公益財団法人テルモ生命科学振興財団

中高生と“いのちの不思議”を考える─生命科学DOKIDOKI研究室

感情は一つの神経伝達物質だけでは決まらない

こうしてお話をうかがうと、神経伝達物質って、私たちの気分や感情、学習能力にすごく影響していることが分かります。
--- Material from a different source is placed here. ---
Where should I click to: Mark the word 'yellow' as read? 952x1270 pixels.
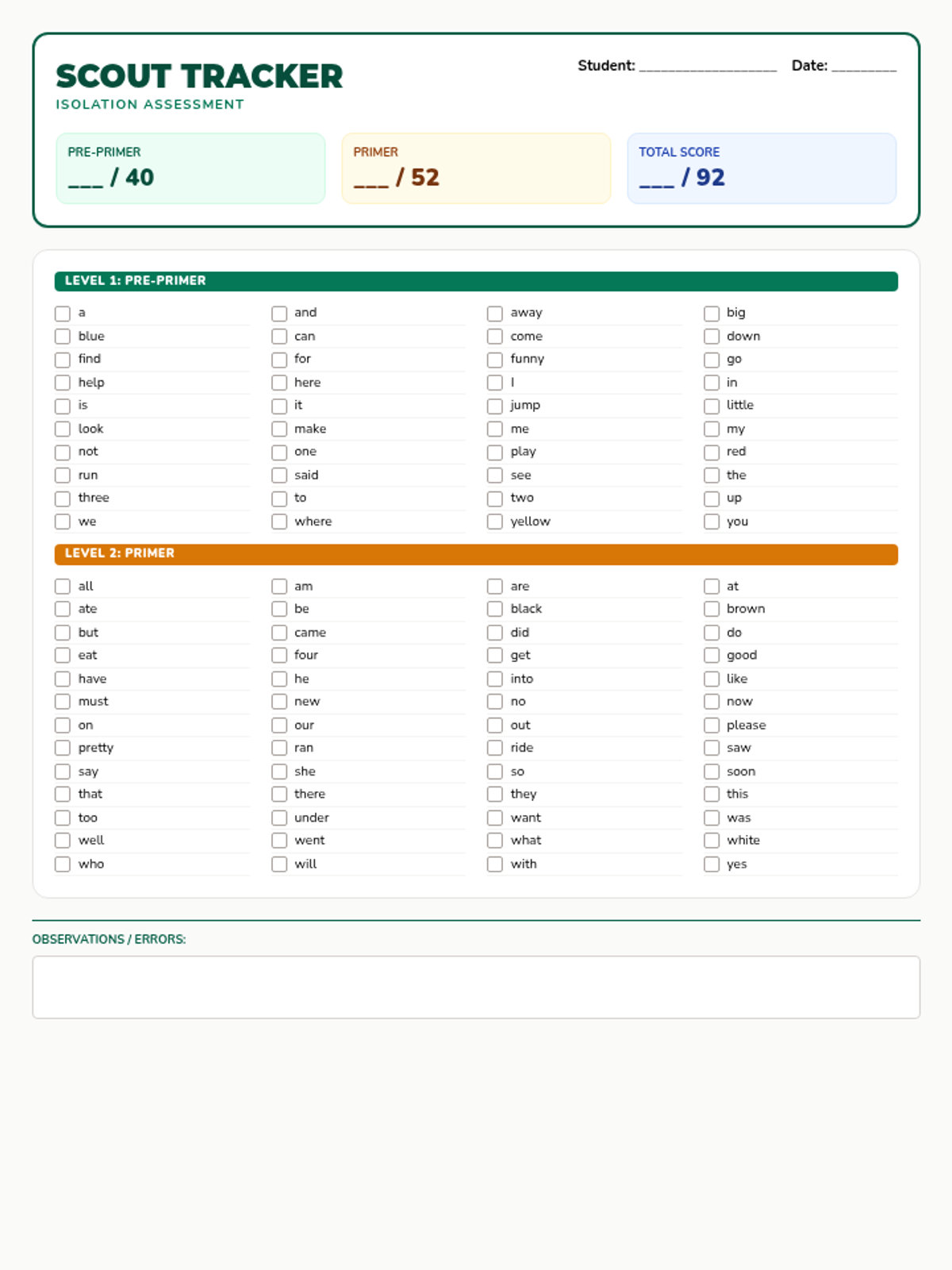point(495,521)
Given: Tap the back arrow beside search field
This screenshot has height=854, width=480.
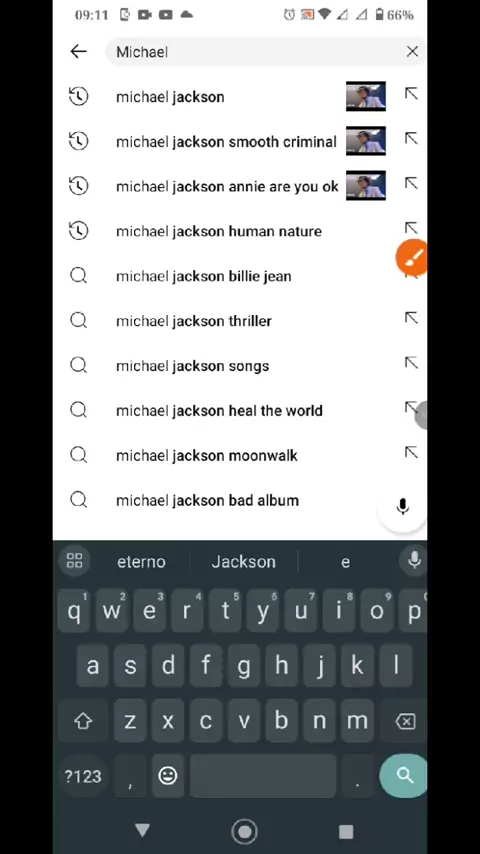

脳の中で働く物質の中でも神経伝達物質についての研究は最も進んでいて、私たちの精神的な活動に影響を与えていることはたしかですね。けれども、私たちの感情は、ある一つの神経伝達物質だけの作用で決まるわけではありません
例えば、セロトニンの濃度が高くなりすぎると、動物は攻撃的になるとされていますが、モノアミンオキシダーゼをノックアウトしたマウスを調べてみると、注目すべき現象が見られたのです。

いったいどんな現象が現れたんですか?

モノアミンオキシダーゼは、前にお話ししたようにセロトニンの活動を抑制する酵素ですが、これをノックアウトしたマウスでは、セロトニンだけでなくドーパミン、ノルアドレナリンなど、モノアミン系と呼ばれるアミノ酸由来の神経伝達物質全般の濃度が高くなっていたのです。これらの神経伝達物質に関係する遺伝子全体に変化が起きたわけですね。
つまり、私たちの感情は、セロトニンだけで決まるわけではなく、さまざまな神経伝達物質やそのほかホルモンなど、いろいろな物質が複雑に関与しながら決まっていくと考えることができます。

なるほど、GABAがたとえ血液脳関門を通ることができたとしても、GABA入りチョコレートを食べただけでは、ストレスが軽減されることはないのかも。